»»

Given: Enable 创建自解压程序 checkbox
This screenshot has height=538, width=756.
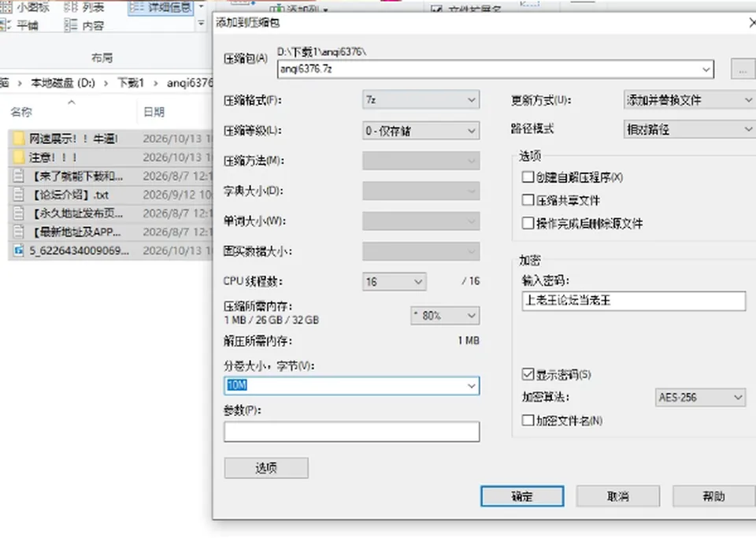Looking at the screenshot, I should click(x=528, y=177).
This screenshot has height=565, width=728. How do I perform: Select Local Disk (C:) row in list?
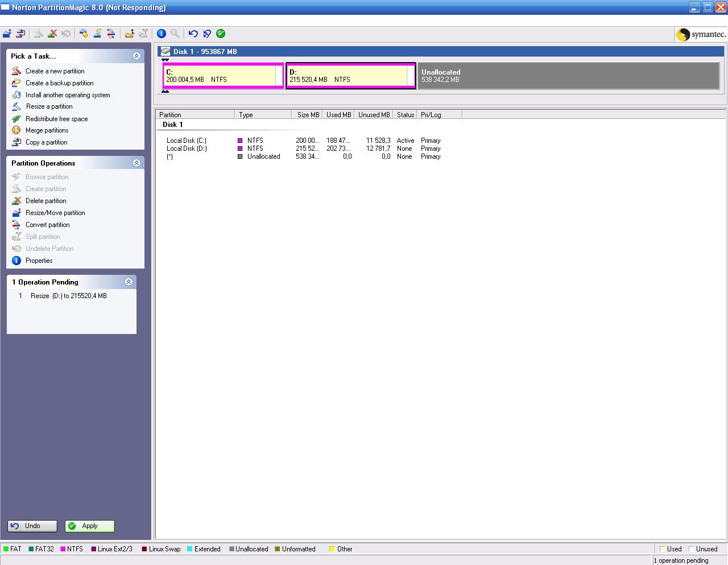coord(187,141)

««
»»

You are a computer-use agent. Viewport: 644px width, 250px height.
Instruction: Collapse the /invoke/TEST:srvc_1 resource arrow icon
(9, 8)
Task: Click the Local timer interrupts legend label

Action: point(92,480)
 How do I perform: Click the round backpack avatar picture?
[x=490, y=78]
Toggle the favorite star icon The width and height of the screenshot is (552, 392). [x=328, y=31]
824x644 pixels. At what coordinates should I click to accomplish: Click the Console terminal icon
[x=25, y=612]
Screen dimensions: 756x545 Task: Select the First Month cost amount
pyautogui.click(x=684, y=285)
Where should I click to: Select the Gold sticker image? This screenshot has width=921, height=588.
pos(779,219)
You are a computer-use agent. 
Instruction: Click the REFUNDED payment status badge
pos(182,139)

««

Directions for this task
Show the lines of the listing above with "computer".

Answer for this exercise
You are a computer-use agent. Viewport: 644px width, 250px height.
You are a computer-use agent. 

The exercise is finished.